* **Description of the task**: Produce word for word the lines of the data below running from the one that has "Mail Us : info@sanjhisoch.com (24, 6)" to the one that has "ਨਿੰਦਣਯੋਗ-ਗਰਚਾ (102, 974)", inclusive, and no others.

* **Extracted material**:
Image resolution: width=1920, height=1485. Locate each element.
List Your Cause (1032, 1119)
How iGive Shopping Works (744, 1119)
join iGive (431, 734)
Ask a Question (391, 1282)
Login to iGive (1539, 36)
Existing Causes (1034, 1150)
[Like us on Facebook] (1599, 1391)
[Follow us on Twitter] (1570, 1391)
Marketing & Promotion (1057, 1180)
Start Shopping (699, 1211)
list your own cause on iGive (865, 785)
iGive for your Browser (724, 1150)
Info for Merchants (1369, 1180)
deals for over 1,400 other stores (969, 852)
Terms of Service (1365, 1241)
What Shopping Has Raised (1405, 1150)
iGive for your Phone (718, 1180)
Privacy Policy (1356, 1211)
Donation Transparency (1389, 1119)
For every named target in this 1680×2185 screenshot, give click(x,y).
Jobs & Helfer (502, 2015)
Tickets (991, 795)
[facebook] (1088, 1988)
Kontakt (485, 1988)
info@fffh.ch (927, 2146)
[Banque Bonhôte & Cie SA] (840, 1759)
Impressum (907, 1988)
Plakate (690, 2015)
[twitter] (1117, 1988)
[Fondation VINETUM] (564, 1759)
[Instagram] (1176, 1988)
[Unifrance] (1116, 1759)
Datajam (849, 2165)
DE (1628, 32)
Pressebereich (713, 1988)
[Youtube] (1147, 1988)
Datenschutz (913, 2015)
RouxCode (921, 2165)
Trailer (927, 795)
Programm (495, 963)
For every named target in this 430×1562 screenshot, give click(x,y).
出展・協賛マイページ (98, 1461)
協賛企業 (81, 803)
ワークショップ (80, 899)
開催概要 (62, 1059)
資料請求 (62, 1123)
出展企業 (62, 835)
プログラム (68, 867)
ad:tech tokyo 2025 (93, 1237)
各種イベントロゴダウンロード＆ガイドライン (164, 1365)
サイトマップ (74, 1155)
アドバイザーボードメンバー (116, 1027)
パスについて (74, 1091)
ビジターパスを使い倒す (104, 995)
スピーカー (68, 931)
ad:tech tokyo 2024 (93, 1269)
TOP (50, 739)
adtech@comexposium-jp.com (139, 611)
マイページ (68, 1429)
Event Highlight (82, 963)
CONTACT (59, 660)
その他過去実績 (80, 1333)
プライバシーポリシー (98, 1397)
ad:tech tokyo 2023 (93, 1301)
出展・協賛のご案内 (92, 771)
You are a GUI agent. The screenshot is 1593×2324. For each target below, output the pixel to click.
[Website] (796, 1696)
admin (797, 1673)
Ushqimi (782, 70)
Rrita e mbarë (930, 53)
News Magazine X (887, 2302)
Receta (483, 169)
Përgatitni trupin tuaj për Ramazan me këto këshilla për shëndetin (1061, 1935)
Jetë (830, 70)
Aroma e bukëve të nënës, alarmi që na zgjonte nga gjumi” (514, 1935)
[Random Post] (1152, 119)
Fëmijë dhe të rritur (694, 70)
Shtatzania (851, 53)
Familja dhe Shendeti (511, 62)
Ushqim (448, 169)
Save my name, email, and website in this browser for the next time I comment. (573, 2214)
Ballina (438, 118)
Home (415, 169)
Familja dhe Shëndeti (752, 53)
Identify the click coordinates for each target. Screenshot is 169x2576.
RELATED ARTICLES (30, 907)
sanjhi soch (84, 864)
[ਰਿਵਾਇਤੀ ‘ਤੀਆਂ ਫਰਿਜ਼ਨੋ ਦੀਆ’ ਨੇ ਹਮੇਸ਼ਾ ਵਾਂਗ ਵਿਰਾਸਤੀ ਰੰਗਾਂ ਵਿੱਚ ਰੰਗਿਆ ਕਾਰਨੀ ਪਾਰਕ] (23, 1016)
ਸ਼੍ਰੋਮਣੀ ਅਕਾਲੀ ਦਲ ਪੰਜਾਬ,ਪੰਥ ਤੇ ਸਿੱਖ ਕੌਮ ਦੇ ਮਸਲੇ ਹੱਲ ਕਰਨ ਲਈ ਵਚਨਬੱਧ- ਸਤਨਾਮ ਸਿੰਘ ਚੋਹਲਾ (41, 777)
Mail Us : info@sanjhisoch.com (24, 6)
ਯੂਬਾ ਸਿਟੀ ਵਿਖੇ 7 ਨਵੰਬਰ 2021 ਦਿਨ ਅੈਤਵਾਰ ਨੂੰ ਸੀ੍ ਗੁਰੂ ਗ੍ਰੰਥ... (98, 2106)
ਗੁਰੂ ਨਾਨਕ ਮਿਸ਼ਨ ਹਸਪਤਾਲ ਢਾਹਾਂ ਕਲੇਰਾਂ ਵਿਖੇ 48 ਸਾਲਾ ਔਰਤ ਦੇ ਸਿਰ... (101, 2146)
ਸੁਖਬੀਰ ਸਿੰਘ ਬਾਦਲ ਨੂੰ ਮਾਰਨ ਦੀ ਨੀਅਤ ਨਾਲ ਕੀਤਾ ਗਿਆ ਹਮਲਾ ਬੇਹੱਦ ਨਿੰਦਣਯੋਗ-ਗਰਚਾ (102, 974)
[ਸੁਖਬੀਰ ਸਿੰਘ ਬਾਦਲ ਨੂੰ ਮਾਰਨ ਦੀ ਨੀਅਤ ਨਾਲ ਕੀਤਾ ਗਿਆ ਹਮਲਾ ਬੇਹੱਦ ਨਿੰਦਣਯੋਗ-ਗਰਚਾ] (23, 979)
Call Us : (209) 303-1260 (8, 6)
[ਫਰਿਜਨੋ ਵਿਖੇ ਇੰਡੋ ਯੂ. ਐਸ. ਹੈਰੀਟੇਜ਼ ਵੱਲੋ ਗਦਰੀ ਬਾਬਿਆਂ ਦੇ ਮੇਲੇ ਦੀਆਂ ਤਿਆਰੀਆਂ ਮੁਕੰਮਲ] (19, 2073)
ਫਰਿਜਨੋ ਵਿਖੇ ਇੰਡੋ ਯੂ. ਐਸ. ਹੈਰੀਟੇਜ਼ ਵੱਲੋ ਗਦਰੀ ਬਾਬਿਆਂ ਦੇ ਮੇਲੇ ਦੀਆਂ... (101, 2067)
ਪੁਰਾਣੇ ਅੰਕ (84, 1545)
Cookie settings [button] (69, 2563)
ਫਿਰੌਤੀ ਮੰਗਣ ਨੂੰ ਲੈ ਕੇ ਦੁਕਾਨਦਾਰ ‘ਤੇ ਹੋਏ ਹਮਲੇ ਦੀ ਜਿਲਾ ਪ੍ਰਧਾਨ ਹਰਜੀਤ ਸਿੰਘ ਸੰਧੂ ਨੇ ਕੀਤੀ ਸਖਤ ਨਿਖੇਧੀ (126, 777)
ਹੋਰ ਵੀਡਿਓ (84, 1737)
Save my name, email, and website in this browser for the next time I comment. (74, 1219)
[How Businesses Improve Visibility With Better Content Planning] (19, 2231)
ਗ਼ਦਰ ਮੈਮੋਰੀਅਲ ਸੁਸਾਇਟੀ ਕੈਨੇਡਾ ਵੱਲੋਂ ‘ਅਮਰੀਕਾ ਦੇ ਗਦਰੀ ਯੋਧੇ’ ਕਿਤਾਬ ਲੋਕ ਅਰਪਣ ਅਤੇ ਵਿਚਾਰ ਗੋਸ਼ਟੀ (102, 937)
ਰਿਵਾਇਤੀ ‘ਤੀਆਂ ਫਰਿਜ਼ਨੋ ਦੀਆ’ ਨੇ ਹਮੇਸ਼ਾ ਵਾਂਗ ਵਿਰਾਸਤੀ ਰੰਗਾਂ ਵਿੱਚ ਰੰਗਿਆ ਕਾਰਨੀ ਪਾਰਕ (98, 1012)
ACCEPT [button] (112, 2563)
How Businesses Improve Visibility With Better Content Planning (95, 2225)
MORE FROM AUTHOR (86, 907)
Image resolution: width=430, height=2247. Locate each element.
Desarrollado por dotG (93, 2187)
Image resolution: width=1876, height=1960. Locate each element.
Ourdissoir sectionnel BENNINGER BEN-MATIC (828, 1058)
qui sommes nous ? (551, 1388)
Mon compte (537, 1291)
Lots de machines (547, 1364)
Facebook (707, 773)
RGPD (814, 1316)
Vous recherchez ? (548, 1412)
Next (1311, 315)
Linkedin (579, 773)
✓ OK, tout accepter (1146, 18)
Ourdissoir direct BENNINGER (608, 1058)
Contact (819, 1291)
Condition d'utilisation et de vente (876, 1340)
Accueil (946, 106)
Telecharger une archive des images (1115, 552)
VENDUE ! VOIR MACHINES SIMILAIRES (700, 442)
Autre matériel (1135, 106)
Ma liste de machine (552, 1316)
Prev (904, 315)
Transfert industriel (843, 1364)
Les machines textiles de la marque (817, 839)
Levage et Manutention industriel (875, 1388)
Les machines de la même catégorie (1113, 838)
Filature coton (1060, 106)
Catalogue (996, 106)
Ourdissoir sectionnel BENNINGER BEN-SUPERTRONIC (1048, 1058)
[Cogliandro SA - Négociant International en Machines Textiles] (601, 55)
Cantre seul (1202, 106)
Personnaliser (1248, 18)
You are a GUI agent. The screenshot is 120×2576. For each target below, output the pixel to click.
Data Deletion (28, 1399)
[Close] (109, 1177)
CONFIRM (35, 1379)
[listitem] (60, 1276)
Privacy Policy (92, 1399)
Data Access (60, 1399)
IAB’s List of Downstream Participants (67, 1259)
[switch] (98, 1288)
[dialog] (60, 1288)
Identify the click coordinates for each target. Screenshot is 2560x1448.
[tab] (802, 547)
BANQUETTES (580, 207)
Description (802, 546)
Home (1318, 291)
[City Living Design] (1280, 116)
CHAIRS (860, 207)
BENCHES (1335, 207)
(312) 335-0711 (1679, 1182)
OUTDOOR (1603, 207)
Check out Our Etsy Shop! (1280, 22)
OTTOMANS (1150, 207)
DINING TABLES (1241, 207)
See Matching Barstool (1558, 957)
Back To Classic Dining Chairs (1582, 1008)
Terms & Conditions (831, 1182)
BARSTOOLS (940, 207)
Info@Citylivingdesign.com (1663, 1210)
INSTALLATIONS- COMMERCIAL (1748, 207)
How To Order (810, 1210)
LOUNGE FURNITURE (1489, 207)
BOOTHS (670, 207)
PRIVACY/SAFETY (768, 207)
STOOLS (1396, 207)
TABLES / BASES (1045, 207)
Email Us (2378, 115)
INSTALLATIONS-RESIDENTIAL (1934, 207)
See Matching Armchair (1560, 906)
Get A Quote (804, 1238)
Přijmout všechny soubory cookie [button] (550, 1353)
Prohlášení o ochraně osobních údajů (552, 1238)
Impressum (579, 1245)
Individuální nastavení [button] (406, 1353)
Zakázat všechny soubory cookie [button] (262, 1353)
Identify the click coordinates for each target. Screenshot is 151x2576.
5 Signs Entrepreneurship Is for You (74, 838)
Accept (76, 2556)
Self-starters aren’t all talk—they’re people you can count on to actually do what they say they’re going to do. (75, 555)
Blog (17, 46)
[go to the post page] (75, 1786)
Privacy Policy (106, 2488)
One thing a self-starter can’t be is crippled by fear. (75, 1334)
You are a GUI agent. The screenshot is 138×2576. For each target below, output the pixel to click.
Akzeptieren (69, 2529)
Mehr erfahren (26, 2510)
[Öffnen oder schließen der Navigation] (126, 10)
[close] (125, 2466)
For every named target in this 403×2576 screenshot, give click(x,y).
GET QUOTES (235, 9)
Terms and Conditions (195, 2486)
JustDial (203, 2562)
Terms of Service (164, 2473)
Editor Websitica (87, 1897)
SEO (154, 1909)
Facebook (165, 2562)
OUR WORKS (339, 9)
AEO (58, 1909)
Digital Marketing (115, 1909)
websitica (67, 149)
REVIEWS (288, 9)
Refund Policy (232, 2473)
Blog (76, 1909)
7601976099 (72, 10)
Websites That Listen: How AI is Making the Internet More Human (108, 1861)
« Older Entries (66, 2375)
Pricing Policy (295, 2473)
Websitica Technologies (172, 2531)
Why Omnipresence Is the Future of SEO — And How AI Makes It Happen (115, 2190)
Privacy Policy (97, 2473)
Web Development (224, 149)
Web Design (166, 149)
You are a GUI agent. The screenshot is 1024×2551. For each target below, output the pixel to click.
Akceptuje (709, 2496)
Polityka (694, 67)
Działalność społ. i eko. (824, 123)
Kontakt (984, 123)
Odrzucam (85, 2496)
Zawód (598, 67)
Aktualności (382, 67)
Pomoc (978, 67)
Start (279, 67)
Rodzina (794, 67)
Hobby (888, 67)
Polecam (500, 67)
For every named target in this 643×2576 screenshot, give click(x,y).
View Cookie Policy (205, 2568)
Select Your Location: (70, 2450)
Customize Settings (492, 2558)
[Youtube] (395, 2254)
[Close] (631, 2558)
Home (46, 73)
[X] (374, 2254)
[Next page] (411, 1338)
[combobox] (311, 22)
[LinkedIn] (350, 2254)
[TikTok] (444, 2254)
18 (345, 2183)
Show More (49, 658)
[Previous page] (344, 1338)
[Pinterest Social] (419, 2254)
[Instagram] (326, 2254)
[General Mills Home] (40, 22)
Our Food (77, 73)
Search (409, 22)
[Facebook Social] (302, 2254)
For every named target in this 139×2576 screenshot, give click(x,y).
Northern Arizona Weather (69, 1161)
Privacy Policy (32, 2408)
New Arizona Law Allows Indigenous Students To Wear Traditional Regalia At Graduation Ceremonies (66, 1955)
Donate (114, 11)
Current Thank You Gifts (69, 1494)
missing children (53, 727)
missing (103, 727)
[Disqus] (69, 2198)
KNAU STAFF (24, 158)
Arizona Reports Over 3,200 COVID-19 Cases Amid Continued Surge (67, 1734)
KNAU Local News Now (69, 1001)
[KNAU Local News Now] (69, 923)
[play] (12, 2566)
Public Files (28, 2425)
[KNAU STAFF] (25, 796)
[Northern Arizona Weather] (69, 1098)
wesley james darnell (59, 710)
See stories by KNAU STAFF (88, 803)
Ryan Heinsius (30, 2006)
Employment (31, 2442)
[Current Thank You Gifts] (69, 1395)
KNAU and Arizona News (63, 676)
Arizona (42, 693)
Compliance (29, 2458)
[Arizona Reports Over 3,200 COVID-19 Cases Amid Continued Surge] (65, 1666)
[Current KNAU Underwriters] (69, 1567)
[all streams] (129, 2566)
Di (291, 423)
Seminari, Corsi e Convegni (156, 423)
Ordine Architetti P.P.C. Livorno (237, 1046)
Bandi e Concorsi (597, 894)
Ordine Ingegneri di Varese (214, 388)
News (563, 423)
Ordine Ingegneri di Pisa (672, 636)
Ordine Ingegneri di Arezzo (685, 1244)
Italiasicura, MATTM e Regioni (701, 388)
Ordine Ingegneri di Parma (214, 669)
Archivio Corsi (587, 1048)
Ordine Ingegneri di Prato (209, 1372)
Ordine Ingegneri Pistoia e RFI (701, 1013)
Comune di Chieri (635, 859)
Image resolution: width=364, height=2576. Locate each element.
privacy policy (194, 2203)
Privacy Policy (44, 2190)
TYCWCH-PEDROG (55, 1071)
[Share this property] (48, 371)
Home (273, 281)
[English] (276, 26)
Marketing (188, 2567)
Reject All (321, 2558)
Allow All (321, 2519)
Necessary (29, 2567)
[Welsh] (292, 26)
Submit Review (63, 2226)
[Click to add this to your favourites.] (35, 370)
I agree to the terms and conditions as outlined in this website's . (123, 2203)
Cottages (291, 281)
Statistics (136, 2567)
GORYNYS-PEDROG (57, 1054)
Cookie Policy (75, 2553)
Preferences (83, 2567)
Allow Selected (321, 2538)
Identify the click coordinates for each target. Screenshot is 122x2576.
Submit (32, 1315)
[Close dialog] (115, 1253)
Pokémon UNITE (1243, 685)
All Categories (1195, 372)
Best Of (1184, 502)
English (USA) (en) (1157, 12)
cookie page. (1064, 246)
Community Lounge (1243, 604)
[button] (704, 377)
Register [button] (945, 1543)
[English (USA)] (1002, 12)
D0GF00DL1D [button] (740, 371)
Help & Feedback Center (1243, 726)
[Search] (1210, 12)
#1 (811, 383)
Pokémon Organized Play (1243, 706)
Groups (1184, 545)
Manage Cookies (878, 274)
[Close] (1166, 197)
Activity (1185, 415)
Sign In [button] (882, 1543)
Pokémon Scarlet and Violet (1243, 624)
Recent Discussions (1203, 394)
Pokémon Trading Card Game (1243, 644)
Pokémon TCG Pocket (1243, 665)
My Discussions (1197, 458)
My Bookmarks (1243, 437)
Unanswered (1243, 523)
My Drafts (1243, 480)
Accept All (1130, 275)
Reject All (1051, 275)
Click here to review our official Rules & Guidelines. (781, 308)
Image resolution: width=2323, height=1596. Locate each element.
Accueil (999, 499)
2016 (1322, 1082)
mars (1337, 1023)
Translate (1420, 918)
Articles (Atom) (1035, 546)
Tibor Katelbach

* **Result for this task**:
Mail Us : info@sanjhisoch.com (24, 6)
ਯੂਬਾ ਸਿਟੀ ਵਿਖੇ 7 ਨਵੰਬਰ 2021 ਦਿਨ ਅੈਤਵਾਰ ਨੂੰ ਸੀ੍ ਗੁਰੂ ਗ੍ਰੰਥ... (98, 2106)
ਗੁਰੂ ਨਾਨਕ ਮਿਸ਼ਨ ਹਸਪਤਾਲ ਢਾਹਾਂ ਕਲੇਰਾਂ ਵਿਖੇ 48 ਸਾਲਾ ਔਰਤ ਦੇ ਸਿਰ... (101, 2146)
ਸੁਖਬੀਰ ਸਿੰਘ ਬਾਦਲ ਨੂੰ ਮਾਰਨ ਦੀ ਨੀਅਤ ਨਾਲ ਕੀਤਾ ਗਿਆ ਹਮਲਾ ਬੇਹੱਦ ਨਿੰਦਣਯੋਗ-ਗਰਚਾ (102, 974)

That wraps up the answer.